Can we develop a machine learning approach that is situated in cultural, ecological, or cosmological terms? Farzané and Arash have been artistic collaborators since 2017. In this interview, they let us into their working partnership, sharing the complementary ways in which they deal with artificial intelligence. They share a fascination with acoustemology - the practice of ‘knowing’ and learning through sound - and talk about how involving an AI agent in as subjective a practice as acoustemology creates new problems with and new insights into the fabric of knowledge.

You can view Embedded/Embodied, Farzané and Arash’ art commission for The Couch, here.

How long have you two been working together?

Arash: We’ve been working together on different projects since 2017. These projects range from curatorial projects and audio-visual performances to interactive installations and XR experiences.

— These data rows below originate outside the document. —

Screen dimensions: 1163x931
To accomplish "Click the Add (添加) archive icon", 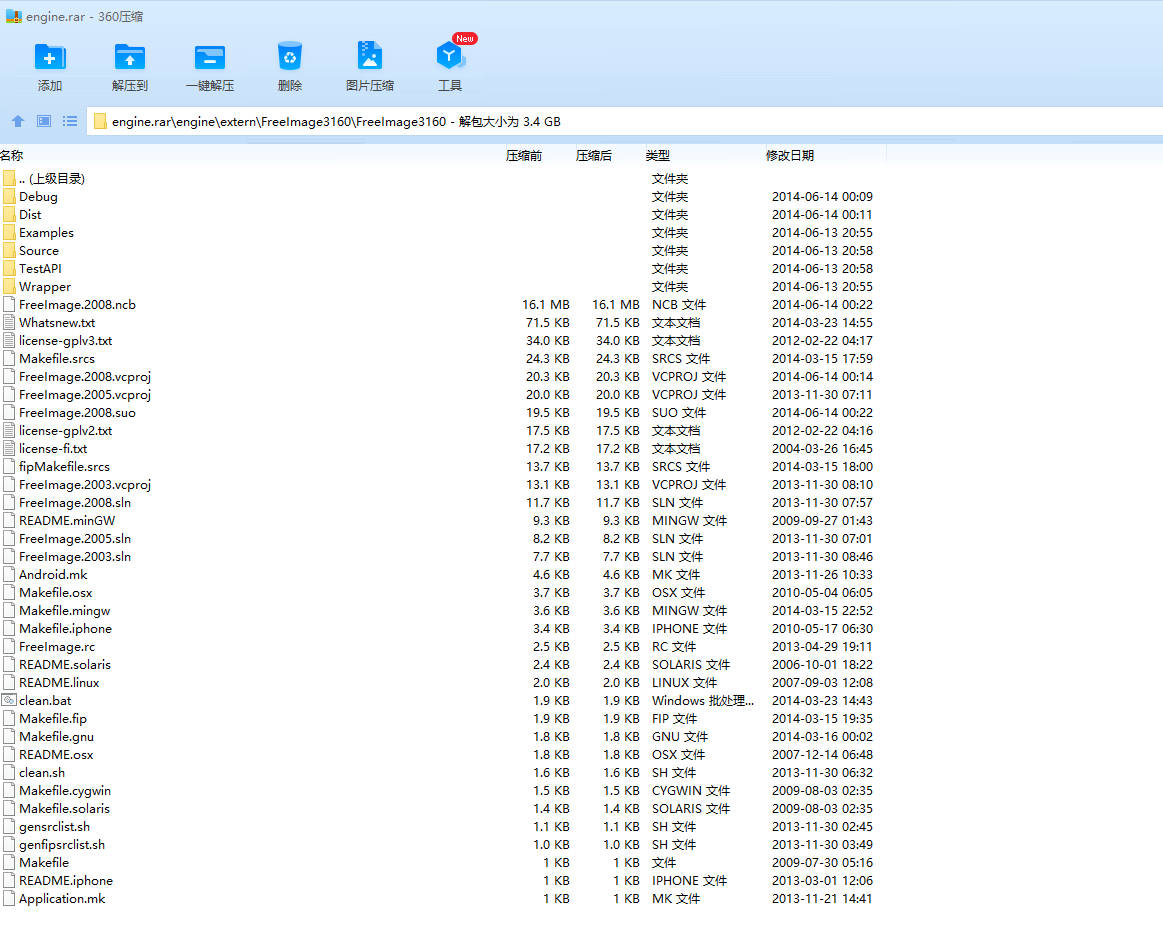I will [49, 57].
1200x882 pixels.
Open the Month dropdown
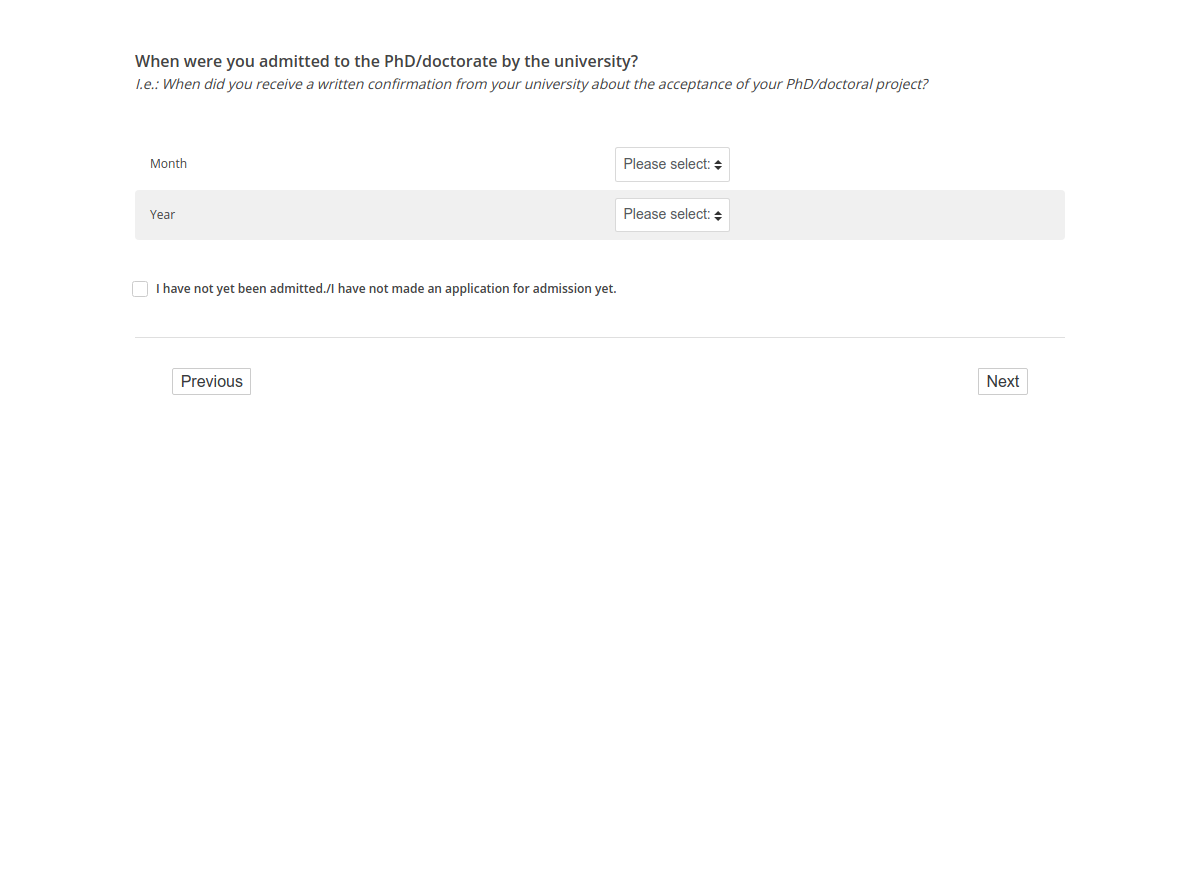point(672,165)
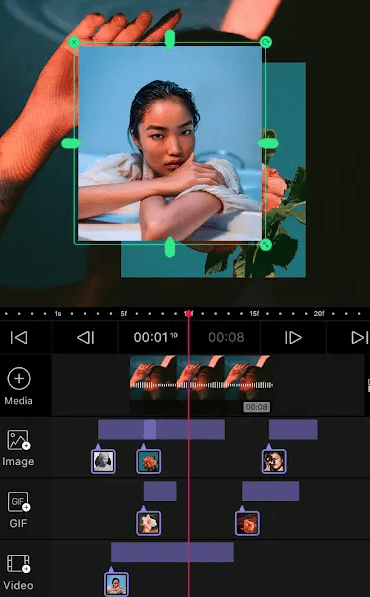Image resolution: width=370 pixels, height=597 pixels.
Task: Click the green rotate handle on overlay
Action: point(265,42)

How do your practices complement each other?

Arash: Each of us has our ongoing artistic research projects. And some of our concerns and ideas overlap and resonate, so we work on them as collaborative projects. To me, collaboration is more than just sharing tasks on a team. The synergy of collaboration that drives the initial concepts, ideas, and the creative process cannot be achieved in personal projects. It doesn’t mean that artists shouldn’t or can’t work alone, but that they become a different version of themselves in collaborations.

Farzané: Each of us possesses a unique set of skills and areas of expertise, yet our knowledge also converges in certain areas. This dynamic allows us to complement each other’s works and ideas, engaging in conversations that encourage speculation from alternative perspectives and foster thought-provoking discussions.

It doesn’t mean that artists shouldn’t or can’t work alone, but that they become a different version of themselves in collaborations.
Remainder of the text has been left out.